The specific conductance of the answer of most soils increases after submergence; attains a maximum, and declines to a reasonably stable value, which varies with the character and properties of the soil (Fig. 22.6).

increase in conductance during the primary few weeks of submergence is because of the discharge of Fe2+ and Mn2+ from the insoluble Fe3+ and Mn4+ oxide hydrates, the buildup of NH4+, HCO3– and RCOO–, and just in case of calcareous soils, the dissolution of CaCO3, MgCO3 by CO2 and organic acids.

Besides, the rise within the concentration of calcium and magnesium could also be because of the displacement of ions, especially cations from the soil colloids by the subsequent reactions:

The decline after the most increase is principally because of the precipitation of Fe2+ as Fe3O4nH2O and Mn2+ as MnCO3. The decrease in the conductance of calcareous soils is caused by the autumn in the partial pressure of CO2(pCO2). and also the decomposition of organic acids.

The kinetics of specific conductance varies widely with the soil properties. The strongly acid lateritic soils show a steep increase in specific conductance during first week of submergence. Soils high in organic matter attain higher peaks.

In soils during which reduction proceeds slowly specific conductance increases gradually to the level of 1-2 m mhos cm-1 and thereafter declines slowly. The calcareous soil low in organic matter shows no marked change in specific conductance

Types of submerged soil :

1. Waterlogged soils

2. marsh soils

3. Paddy soils

4. Subaquatic soils

1. Waterlogged soils :

1. saturated with water for a sufficiently very long time actually.

2. Forms horizon like

I a very oxidized A horizon high in organic matter

Ii a mottled zone

iii a permanently reduced zone with a bluish-green colour

B Marsh soils

Freshwater marsh

I occur on the fringes of lakes and also the networks of streams that feed them

Ii during this the G horizon is blue or green.


Upland ( ph 3.5 – 4.5 )

Lowland ( ph 5.0 – 6.0)


Saltwater marsh

I marshes are found in estuaries, Delta’s, and tidal flats.
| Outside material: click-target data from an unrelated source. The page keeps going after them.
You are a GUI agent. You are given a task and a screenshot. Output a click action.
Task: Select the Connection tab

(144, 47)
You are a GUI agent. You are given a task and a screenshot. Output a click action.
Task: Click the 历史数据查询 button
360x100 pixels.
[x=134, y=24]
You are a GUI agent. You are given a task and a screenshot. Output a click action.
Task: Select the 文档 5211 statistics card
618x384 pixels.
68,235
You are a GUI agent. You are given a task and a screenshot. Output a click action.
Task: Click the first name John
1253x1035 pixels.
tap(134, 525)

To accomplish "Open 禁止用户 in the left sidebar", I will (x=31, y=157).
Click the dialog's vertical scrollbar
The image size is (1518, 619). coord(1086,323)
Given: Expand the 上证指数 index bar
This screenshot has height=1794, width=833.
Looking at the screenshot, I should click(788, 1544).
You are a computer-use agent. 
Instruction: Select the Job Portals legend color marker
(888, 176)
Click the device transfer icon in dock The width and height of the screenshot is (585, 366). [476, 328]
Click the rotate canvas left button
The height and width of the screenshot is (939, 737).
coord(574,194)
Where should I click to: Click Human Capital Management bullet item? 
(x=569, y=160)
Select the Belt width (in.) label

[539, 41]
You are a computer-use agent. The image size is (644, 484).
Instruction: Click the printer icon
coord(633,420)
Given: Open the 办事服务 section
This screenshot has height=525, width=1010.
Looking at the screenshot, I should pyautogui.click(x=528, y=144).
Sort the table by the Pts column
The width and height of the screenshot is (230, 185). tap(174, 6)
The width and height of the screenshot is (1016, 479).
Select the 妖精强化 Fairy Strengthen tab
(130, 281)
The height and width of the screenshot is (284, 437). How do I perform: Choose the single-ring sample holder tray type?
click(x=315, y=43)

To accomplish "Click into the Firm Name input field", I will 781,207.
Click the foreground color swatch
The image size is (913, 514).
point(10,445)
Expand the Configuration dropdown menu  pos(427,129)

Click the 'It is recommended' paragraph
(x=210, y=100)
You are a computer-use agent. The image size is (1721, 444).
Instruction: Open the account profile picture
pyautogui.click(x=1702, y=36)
ii it’s green if iron silicates are present and dark grey if parties are the most iron minerals.

c .Paddy soils

I developed by cultivation practices of paddy ( includes puddling, leveling and water stagnation)

Ii when irrigation soil undergoes reduction and turns dark grey.

Iii. Fe, Mn, si, and p become more soluble and diffuse to the surface.

Iiii . MOVES BY diffusion and mass flow to the roots and to the roots and to the subsoil.

When fe2+and Mn2+reach the oxygenated surface. The surface of rice roots or the oxidized and precipitated together with silica and phosphate.

D. Subaquatic soils

Formed from River, lake, and ocean

Formed by

The sediments are formed from soil components.

Typical soil-forming processes like hydrolysis,

Oxidation, reduction, precipitation, synthesis, and exchange of matter.

* Deep-sea sediment contains om and a living bacterial flora.

5. Management of rice soils

Rice is that the only major food crop which will be grown under various degrees of submerges

The rice plant absorbs nutrients and grows under these specific complex conditions.

Generally systems of rice cultivation in India and particularly in province is classified into two major types:

(i) Semi-dry systems— where rice is grown primarily as a rainfed crop especially in uplands. The yields under such conditions are normally low,

ii) Wet-system practiced in low lands or where irrigation is accessible.

In this system of rice cultivation, the assembly is extremely high. Soil submergence for rice cultivations is thus essential. Because as a result of soil submergence a range of changes like physical, chemical, electrochemical, and biological properties are modified of which the majority of soil prosperities are suitable for rice cultivation.


Properties of Submerged

There are various changes like physical (depletion of oxygen, accumulation of dioxide, compaction, bulk density, puddling, gaseous exchange and movement of water, etc.), Chemical (soil reduction and transformation of various nutrient elements, etc.), electro-chemical (soil pH, specific conductance and redox potential, Eh etc.) and biological properties (decomposition of organic matter mineralization and immobilization processes, etc.) of soils that are strongly influenced by the soil submergence.